One thing I’ve been missing is that sense of raw expectation that infuses wild places, that prescience exuding from the interaction between unseen, but watchful presences, where even the wind takes on the personality of a living entity. In the city this only rarely manifests itself and it is a rare gift when it happens.
Lately I’ve taken to running to my sports club and then walking home, both along the banks of the Noh River, which runs northwest and southeast through the western half of Tokyo. Though most of the river has been encased in a concrete cast, earthen banks, resembling European towpaths, run along the sides, with stairs leading down to them for those who want to walk their dog, watch birds, or just go for a run. Hardy grasses, reeds, and scattered trees flourish where the water stills or doesn’t often reach, and among them all sorts of wildlife, mostly birds, carry out their lives. When you walk along the banks, down below the busy passage of the human world above, you get an almost palpable feeling that the awareness of the creatures around you arises out of a connection to a past memory that characterized the whole landscape all around you in years gone by. It is their world you have entered, and with each skittish creature waddling away or bursting into the air you further sense your disengagement from the symbiosis of the organic world.

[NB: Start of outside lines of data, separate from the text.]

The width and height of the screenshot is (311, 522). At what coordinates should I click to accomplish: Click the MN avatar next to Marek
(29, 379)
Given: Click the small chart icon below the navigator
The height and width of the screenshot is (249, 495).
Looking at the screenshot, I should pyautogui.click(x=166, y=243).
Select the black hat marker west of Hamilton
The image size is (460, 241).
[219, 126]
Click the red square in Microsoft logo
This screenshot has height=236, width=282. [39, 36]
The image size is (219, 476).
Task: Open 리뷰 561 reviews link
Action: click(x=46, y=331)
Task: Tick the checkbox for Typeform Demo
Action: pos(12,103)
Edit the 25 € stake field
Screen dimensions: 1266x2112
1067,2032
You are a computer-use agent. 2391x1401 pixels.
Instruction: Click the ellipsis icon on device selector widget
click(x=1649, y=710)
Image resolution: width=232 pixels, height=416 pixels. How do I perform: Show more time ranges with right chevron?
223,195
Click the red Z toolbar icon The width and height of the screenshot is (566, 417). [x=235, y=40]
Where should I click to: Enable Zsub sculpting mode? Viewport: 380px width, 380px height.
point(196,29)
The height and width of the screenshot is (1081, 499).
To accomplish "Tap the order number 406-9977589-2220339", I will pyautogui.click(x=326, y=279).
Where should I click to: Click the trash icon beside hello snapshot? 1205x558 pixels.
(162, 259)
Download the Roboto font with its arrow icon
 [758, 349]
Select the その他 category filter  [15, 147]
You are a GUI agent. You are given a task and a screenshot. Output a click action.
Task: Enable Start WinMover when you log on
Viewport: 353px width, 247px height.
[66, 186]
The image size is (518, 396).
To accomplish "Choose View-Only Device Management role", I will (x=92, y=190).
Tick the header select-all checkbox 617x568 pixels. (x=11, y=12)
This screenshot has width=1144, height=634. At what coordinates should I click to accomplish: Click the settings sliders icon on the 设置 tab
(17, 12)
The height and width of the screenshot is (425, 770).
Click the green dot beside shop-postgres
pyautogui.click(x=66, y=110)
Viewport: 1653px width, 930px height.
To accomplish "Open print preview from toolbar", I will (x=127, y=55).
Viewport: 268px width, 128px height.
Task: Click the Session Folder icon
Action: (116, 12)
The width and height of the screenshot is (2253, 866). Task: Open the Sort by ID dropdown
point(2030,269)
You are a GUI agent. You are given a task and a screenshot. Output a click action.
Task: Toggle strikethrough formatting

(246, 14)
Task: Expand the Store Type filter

It was raining when I started home from the sports club the other day. The first rain since the start of winter and a much needed slaking of the soil’s thirst. The workout with weights and the long push with the stairmaster, and afterwards the solitary soak in the great Japanese bath, left my muscles radiating with heat and, in spite of the chill of the wind and the rain, walking along the path stirred up exhilaration. The air smelled green with new leaves and bitter with earth. The wind scythed in the sky, muscling at invisible impedances, bullroaring, knocking, bellowing. Shivers of wavelets raced across the river’s surface, as if invisible wings were darting by.
There is an old cherry tree leaning out across one section of the river and that day its branches carrying the first knots of swelling blossom buds. I stopped and just stood there, letting the rain drop its curtain of silence all around me, while I watched nothing in particular. Some Spot-billed Ducks. a pair of newly arrived Green-Winged Teals, a stately Intermediate Egret, and a self-conscious Great Cormorant splashed in the grey water, each in their own world, watchful. A bare bank of clay, into which a Common Kingfisher, brilliant turquoise in the sun, had burrowed, stood unmoving, no hint of any life.
And that was it. Just me in that place with the wind blowing, rain pattering on my head, and birds minding their own business. No grand adventures or dramatic international crises. Just me and the river. But it was enough… For that small instant I felt connected to everything and whole. Completely empty of myself. It was an echo of the world as it wants to be.